Das französische Heer war dagegen nur rund 300.000 Mann stark; beide Heere wuchsen im Verlauf des Krieges auf Millionenstärke. Die anderen europäischen Staaten wie England, Österreich und Italien blieben den Krieg über neutral.

Der deutsche Feldmarschall Helmuth Graf von Moltke

Helmuth Graf von Moltke führte die deutschen Truppen gegen Frankreich

Eisenbahn, Telegrafen und moderne Waffentechnik

Im Deutsch-Französischen Krieg änderte sich aufgrund technischer Erfindungen die Kriegsführung im Vergleich zu früher erheblich: Preußen setzte erfolgreich die Eisenbahn ein, um die Soldaten schnell nach Westen Richtung Frankreich zu transportieren. Auch die Telegrafennetze wurden zu Kriegszwecken genutzt.

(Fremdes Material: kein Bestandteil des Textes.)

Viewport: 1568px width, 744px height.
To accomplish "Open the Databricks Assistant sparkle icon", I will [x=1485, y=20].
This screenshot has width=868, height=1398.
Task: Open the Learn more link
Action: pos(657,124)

Neue Geschütze mit großer Reichweite veränderten die Taktik auf dem Schlachtfeld, wo bisher die Infanterie noch Mann gegen Mann, teils mit Säbeln bewaffnet gekämpft hatte. Insbesondere Stahlkanonen der deutschen Firma Krupp erwiesen sich für die preußische Armee als entscheidender Vorteil: Sie schossen doppelt so weit wie die französischen Pendants aus Bronze.

Auch die Organisation und Kriegsführung des Chefs des preußischen Generalstabs, Helmuth Graf von Moltke, erwiesen sich als Erfolg für Preußen. Die französischen Truppen hingegen litten daran, dass die Planung chaotisch, die Truppenbewegung zu langsam war.

Das Ende der französischen Monarchie

Nach der deutschen Offensive ab August 1870 kam es bereits am 2. September zur entscheidenden Niederlage der französischen Armee bei Sedan. Napoleon III., der zu seinen Truppen an die Front gereist war, geriet in preußische Gefangenschaft und wurde nach Schloss Wilhelmshöhe bei Kassel gebracht.

Zwei Tage später wurde in Frankreich die Monarchie gestürzt und die Dritte Republik ausgerufen. Napoleon III. ging ins Exil nach London.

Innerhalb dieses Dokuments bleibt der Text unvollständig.